PRECAUTIONS: The safety and effectiveness of the LAL+ has not been substantiated in clinical trials. The effects of the LAL+ optical design on the quality of vision, contrast sensitivity, and subjective visual disturbances (glare, halo, etc.) have not been evaluated clinically. Surgeons must weigh the potential benefits of the modified optical design of the LAL+ against the potential for risks associated with degradation in vision quality and the lack of clinical data to characterize the impact of the LAL+ optical design on contrast sensitivity and subjective visual disturbance. These considerations may be especially relevant to patients with certain pre-existing ocular conditions (prior corneal refractive surgery, irregular corneal astigmatism, severe corneal dystrophy, macular disease, or optic nerve atrophy, etc.) or intraoperative conditions (posterior capsular rupture, complications in which the IOL stability could be compromised, inability to place IOL in capsular bag, etc.). The long-term effect on vision due to exposure to UV light that causes erythropsia (after LDD treatment) has not been determined. The implanted LAL+ MUST undergo a minimum of 2 LDD treatments (1 adjustment procedure plus 1 lock-in treatment) beginning at least 17-21 days post-implantation. All clinical study outcomes were obtained using LDD power adjustments targeted to emmetropia post-LDD treatments. The safety and performance of targeting to myopic or hyperopic outcomes have not been evaluated. The safety and effectiveness of the LAL+ and LDD have not been substantiated in patients with preexisting ocular conditions and intraoperative complications. Patients must be instructed to wear the RxSight-specified UV protective eyewear during all waking hours after LAL+ implantation until 24 hours post final lock-in treatment. Unprotected exposure to UV light during this period can result in unpredictable changes to the LAL+, causing aberrated optics and blurred vision, which might necessitate explantation of the LAL+. When performing refraction in patients implanted with the LAL+, confirmation of refraction with maximum plus manifest refraction technique is recommended.
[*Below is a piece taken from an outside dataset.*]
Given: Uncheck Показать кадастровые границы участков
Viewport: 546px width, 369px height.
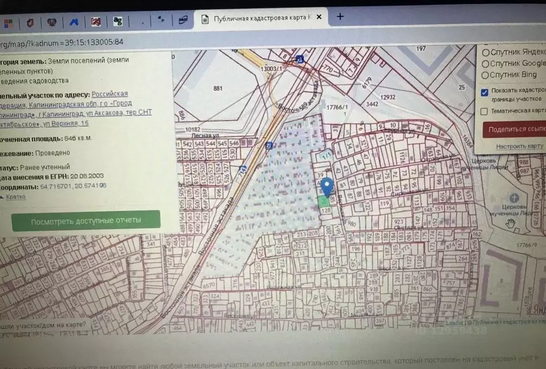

ADVERSE EVENTS: The most common adverse events (AEs) reported in the randomized pivotal trial of the parent LAL included cystoid macular edema (3 eyes, 0.7%), hypopyon (1 eye, 0.2%), and endophthalmitis (1 eye, 0.2%). The rates of AEs did not exceed the rates in the ISO historical control except for the category of secondary surgical interventions (SSI); 1.7% of eyes (7/410) in the LAL group had an SSI (p < .05). AEs related to the UV light from the LDD include phototoxic retinal damage causing temporary loss of best spectacle corrected visual acuity (1 eye, 0.2%), persistent induced tritan color vision anomaly (2 eyes, 0.5%), persistent induced erythropsia (1 eye, 0.3%), reactivation of ocular herpes simplex Infection (1 eye, 0.3%), and persistent unanticipated significant increase in manifest refraction error (≥ 1.0 D cylinder or MRSE) (5 eyes, 1.3%).